Background: Collapsing glomerulopathy (CG) is a clinically and pathologically distinct variant of focal segmental glomerulosclerosis (FSGS). Pathologically similar lesions have been reported in adults and children with human immuno-deficiency virus (HIV) infection. However, there is a recent interest in the recognition of this variant in the absence of HIV infection.

Aim: To evaluate the clinical presentation and outcome of our pediatric patients with idiopathic CG.

Methods: A sum of six children with idiopathic CG, aged 1-7 years at presentation, were retrospectively identified. Clinical data and renal biopsy were reviewed for all patients. Serum creatinine and estimated GFRs at presentation and last follow-up were compared using the Wilcoxon signed rank test and the risk factors for occurrence of ESRD analyzed using the Cox proportional hazard models.
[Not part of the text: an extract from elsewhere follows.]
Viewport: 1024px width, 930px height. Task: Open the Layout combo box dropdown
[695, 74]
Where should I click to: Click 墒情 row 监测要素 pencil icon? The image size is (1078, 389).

Results: Steroid-resistant nephrotic syndrome with or without azotemia was the presenting clinical finding in all the cases. The median serum creatinine values at onset and last follow-up were 1.05 and 1.25 mg/dl, respectively (p = 0.128). Following immunosuppressive therapy one patient achieved complete remission of proteinuria, and four were in partial remission. The remaining one patient did not show any change in proteinuria at 6 months of therapy. Two of the six patients progressed to end-stage renal disease within a median follow-up period of 27 months (range 14-96 months).

Conclusions: Collapsing glomerulopathy is an aggressive variant of focal segmental glomerulosclerosis. All patients with CG should be screened for the underlying etiology, and patients with idiopathic CG should be offered a trial of immunosuppressive therapy.